Всего лишь зеркало - страница 8
Алик вышел из машины с трясущимися губами, бледным лицом и молча подошел к дорогой машине дешевого пижона. Тот изобразил бег на месте: дескать, спешу и падаю, чтобы уступить вам дорогу, ваше сиятельство. Потом действительно перешел на рысь и, подбегая, поднял руки вверх. Это он так извинялся. Алик что-то сказал ему. Тот, не поднимая глаз, запихал своих девушек в кожаный салон и резко газанул в сторону. Букет из листиков мусором рассыпался на дороге.
Алик припарковал свою машину вплотную к «Лексусу», заблокировав его выезд, и мы пошли по делам. Когда мы вернулись, возле джипа мельтешили люди в милицейской форме. Нашей машины не было. У Алика отобрали права. На него обрушилась куча неприятностей.
Но дело не в водительских правах, разумеется. Ему в очередной раз показали: в этом мире тебе не позволят сохранить достоинство. Все начальники – лакеи, а все лакеи хотят быть начальниками. Тебе навяжут сражение по любому пустяку все эти «приличные люди», и ты проиграешь. Выиграть у них можно тогда, когда ты станешь одним из них, потому что правила игры сделаны по лакейскому кодексу. Алик проиграл. Хотя, по-моему, он выиграл, потому что не стал одним из них.
Оля помолчала несколько секунд, обозначая окончание речи, и после этого выпила.
По-моему, кроме меня, ее никто не поддержал.
– Вот в ком кипела кровь, – сказал я. – Любое сравнение с Аликом будет не в мою пользу, Не сравнивайте меня с ним, пожалуйста. Пощадите мое достоинство. Хотя, говорят, в постели я вовсе не плох. Многие верные мужья, по слухам, мне уступали.
Оля даже бровью не повела. Но когда все с преувеличенным вниманием слушали очередного оратора, ее рука оказалась на моей ширинке. Мне пришлось накрыть ее белоснежной полотняной салфеткой. Кажется, я не разочаровал соседку. Мне было чем ответить на вызов, брошенный ее грудью.
Это маленькое происшествие слегка сгладило неприятное впечатление от прощания с моим достойным другом.
8
Вскоре Оля ушла, оставив на бумажной салфетке номер своего телефона.
Я спрятал его в карман и стал искать глазами Светлану. Ее нигде не было.
Между тем стол начал оживленно гудеть: поминки близились к кульминации. Живые позволяли себе быть живыми все больше и больше. Даже я с тоской взглядывал на свою полотняную салфетку, забыто-заброшенно свернувшуюся у меня на брюках.
Мое наслаждение двусмысленной ситуацией было прервано с большим тактом. Ко мне подошла Светлана, положила руку на плечо (а я, разумеется, вцепился в салфетку), и дождалась, чтобы приличный шумок стих. Все смотрели на нас.
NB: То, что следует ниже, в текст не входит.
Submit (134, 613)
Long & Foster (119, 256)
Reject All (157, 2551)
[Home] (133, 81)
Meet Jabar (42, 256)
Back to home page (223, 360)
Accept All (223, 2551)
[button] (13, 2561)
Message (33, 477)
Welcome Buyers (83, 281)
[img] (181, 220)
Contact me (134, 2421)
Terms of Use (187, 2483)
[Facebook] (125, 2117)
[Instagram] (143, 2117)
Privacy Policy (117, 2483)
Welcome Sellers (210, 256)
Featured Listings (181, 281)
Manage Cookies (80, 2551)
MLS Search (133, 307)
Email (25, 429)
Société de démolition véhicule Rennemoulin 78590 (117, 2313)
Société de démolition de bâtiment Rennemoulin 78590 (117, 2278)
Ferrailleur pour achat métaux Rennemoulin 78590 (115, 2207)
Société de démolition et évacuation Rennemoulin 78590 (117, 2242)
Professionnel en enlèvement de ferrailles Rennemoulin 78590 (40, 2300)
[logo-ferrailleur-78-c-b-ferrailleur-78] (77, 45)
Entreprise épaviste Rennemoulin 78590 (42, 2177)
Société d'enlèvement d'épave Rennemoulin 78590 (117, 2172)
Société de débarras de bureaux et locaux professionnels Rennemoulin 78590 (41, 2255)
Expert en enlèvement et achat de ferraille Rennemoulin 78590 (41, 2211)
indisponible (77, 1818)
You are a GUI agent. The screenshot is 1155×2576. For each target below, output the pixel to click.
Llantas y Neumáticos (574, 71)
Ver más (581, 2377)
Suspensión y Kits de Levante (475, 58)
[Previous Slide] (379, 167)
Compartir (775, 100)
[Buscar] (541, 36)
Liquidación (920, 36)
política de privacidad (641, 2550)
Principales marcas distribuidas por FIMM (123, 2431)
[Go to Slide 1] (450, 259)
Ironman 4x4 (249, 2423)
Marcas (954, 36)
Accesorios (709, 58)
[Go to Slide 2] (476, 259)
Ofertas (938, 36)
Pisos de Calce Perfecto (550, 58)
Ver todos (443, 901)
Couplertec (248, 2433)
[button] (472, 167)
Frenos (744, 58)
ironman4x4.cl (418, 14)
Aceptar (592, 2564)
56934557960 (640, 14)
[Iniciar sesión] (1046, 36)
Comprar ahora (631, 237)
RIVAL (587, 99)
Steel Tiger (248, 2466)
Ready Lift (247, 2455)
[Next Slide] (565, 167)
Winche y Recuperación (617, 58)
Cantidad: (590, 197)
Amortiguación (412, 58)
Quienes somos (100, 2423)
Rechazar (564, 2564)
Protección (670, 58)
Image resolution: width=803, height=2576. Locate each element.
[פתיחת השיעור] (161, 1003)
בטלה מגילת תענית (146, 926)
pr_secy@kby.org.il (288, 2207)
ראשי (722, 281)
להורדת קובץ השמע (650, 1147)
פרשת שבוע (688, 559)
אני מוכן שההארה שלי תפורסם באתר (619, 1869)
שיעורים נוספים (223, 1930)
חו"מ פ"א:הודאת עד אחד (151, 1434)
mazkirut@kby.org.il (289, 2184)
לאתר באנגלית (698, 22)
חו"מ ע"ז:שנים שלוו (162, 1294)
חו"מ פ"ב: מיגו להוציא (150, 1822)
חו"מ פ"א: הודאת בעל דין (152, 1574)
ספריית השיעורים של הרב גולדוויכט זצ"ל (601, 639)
Она негромко, однако же веско, на правах старой знакомой, представила меня как сокровенного друга усопшего, который (я, а не усопший), к сожалению, в силу целого ряда причин и обстоятельств (она со знанием дела напустила туману) не знаком с присутствующими здесь искренними друзьями Алика. Конечно, рано или поздно господин N., то есть я, был бы представлен; получилось, что поздно. Однако лучше поздно, чем никогда. Память друзей – вот лучший памятник Алику. Итак…
Я солидно плеснул себе в рюмку, медленно поднялся, сделавшись центром внимания. Светлана стояла рядом со мной. Я не должен был подвести своего друга (в своих же собственных интересах).
– Мне трудно говорить, – начал я.
И я не врал. Мне действительно трудно было говорить: неизвестно с кем и неизвестно о чем. Вдохновляло разве лишь то, что четвертая подряд услуга Светлане могла дорого обойтись ей: это обстоятельство позволяло мне комфортно чувствовать себя в качестве кредитора, этакого наглого молодчика в черных очках, уверенного в своем праве казнить или миловать должника, или даже распоряжаться его, в данном случае, ее, жизнью.
– В одном моем романе, – начал я, отчаянно цепляясь за смутную мысль, – есть такой эпизод…
И я, импровизируя, рассказал всем присутствующим эпизод, переврав, как потом выяснилось, добрую половину. Что ж: я не обязан помнить то, что когда-то родилось в моем воображении, – вспыхнуло, расцвело и погасло. Что-то из вспыхнувшего удалось зафиксировать, в результате появился роман; а что-то зафиксировать не удалось, и оно бесследно исчезло. (А что-то, робко признаюсь, мне приходится вычеркивать: мое ощущение и понимание свободы может шокировать читателей.) Мне всегда жаль вот этих эфемерно улетучивающихся картин, которые кажутся мне лучшим из того, что я мог бы написать.